A l'occasion de la campagne Ulule lancée pour soutenir La Saison de l'Effroi, le Maître de l'étrange, Mérédith Debaque, revient sur ce nouveau projet.
Actusf : Vous venez de lancer une campagne Ulule pour un nouveau projet, La Saison de l’Effroi.
En quoi consiste-t-il ? Pouvez-vous nous le présenter ?
"[...] il s’agit d’une série de livres courts, funs, inspirés par les pulps à la Weird Tales, les comics indépendants, et le cinéma de mauvais genre."
Mérédith Debaque : Présentation d’abord : Mérédith Debaque, directeur éditorial des Saisons de l’étrange, notre édition dont je vous parlerai avant d’évoquer l’Ulule et cette nouvelle saison.
Les Saisons de l’étrange vogue sur un nouveau vent littéraire, séditieux et envoûtant, qui plane au-dessus de l’imaginaire francophone. Né de l’esprit fantasque de Melchior Ascaride, Vivian Amalric, Mérédith Debaque & Arthur Plissecamps, il s’agit d’une série de livres courts, funs, inspirés par les pulps à la Weird Tales, les comics indépendants, et le cinéma de mauvais genre.
Peut être par malchance, sans doute involontairement, quand ces quatre (grands) esprits ont créé cette maison d’édition indépendante, ils ont convoqué des limbes un être ô combien maléfique : Le Maître de l’étrange. Certains vous diront peut-être qu’il est factice, n’en croyez rien ! Car l’excentrique créature veille dans sa vaste demeure, au carrefour de toutes les fictions. On murmure d’ailleurs que l’abominable s’exprime parfois à travers mon clavier, pendant mes longs moments d’absence.
Chaque année, le Maître vous propose de passer une saison chez lui, et d’acquérir ainsi six à sept ouvrages. Chacun des romans met en scène les péripéties d’enquêteurs de l’occulte, d’aventuriers du bizarre, d’investigateurs sans peur, héros & héroïnes prêts à se frotter à l’irréel au cours de récits indépendants les uns des autres (bien que le lecteur attentif apercevra peut être le Maître occupé à tirer les ficelles dans un coin de page subtilement corné). Dernièrement, nous avons même financé un projet spécial, une ligue d’écrivaines extraordinaires, où Mary Shelley affronte Frankenstein, Ann Radcliffe, Dracula, et les sœurs Brontë, la Momie, collection à part dirigée par Christine Luce.

============================================================

TRAVAIL DEMANDÉ —
1/ Nommez, s'il vous plaît, les quatre fondateurs de la maison d'édition cités dans l'entretien.
2/ Reproduisez le passage de l'entretien compris entre « Chaque année, le » et « par Christine Luce. », ces deux extrémités incluses.
3/ D'après l'entretien, qui dirige la collection consacrée à la ligue d'écrivaines extraordinaires ?
Les lignes n'entrent pas en compte ici.

(Entrées conservées d'une collection)
============================================================

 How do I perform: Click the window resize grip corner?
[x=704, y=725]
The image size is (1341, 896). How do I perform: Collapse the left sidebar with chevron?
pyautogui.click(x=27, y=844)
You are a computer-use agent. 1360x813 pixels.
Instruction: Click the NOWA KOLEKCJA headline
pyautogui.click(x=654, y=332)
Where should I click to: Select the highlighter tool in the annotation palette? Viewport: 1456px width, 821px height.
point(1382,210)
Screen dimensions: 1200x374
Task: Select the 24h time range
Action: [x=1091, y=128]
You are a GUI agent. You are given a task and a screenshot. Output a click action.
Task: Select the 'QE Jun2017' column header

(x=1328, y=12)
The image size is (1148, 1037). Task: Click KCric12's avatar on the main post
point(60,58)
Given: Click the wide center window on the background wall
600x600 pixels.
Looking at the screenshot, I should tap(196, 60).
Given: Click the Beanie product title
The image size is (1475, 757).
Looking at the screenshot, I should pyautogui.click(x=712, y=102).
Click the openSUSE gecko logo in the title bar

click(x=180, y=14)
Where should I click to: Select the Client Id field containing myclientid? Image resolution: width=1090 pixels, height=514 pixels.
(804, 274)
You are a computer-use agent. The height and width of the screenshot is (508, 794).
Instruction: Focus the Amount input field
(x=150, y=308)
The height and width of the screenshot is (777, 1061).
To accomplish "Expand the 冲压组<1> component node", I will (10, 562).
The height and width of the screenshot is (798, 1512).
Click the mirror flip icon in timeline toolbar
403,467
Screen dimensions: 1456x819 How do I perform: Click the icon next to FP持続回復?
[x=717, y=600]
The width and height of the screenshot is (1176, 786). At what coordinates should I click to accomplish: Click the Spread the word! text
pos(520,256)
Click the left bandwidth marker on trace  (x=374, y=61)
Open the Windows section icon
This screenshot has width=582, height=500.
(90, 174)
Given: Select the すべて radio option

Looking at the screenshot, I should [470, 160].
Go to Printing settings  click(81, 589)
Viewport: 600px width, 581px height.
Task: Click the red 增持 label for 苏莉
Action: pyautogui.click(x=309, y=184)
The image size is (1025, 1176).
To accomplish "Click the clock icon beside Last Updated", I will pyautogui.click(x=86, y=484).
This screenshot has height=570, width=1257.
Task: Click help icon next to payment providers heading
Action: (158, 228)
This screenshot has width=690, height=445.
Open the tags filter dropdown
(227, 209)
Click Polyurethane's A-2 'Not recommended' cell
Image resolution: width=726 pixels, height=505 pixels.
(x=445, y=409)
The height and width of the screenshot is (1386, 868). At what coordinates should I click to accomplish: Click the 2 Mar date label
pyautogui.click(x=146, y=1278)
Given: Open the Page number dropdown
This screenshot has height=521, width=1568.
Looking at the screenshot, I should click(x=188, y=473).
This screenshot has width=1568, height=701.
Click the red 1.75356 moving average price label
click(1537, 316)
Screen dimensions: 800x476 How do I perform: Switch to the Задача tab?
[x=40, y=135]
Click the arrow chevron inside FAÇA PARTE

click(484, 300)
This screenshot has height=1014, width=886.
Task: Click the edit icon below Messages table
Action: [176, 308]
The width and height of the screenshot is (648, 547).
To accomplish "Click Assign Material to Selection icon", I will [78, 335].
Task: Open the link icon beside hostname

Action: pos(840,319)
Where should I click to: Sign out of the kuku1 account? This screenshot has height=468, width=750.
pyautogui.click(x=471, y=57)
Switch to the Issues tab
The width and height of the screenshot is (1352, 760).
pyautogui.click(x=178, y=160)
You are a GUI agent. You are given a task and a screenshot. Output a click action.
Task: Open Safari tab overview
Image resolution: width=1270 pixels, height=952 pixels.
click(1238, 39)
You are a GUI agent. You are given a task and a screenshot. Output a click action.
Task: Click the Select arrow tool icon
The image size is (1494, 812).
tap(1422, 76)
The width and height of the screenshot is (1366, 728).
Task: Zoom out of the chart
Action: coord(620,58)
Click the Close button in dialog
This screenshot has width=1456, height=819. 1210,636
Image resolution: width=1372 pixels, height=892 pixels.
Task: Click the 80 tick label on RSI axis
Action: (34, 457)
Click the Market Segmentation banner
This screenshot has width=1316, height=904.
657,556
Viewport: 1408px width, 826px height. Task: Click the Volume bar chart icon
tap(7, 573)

============================================================

VOICI LES RÉPONSES —
1/ Melchior Ascaride, Vivian Amalric, Mérédith Debaque et Arthur Plissecamps.

2/
Chaque année, le Maître vous propose de passer une saison chez lui, et d’acquérir ainsi six à sept ouvrages. Chacun des romans met en scène les péripéties d’enquêteurs de l’occulte, d’aventuriers du bizarre, d’investigateurs sans peur, héros & héroïnes prêts à se frotter à l’irréel au cours de récits indépendants les uns des autres (bien que le lecteur attentif apercevra peut être le Maître occupé à tirer les ficelles dans un coin de page subtilement corné). Dernièrement, nous avons même financé un projet spécial, une ligue d’écrivaines extraordinaires, où Mary Shelley affronte Frankenstein, Ann Radcliffe, Dracula, et les sœurs Brontë, la Momie, collection à part dirigée par Christine Luce.

3/ Christine Luce.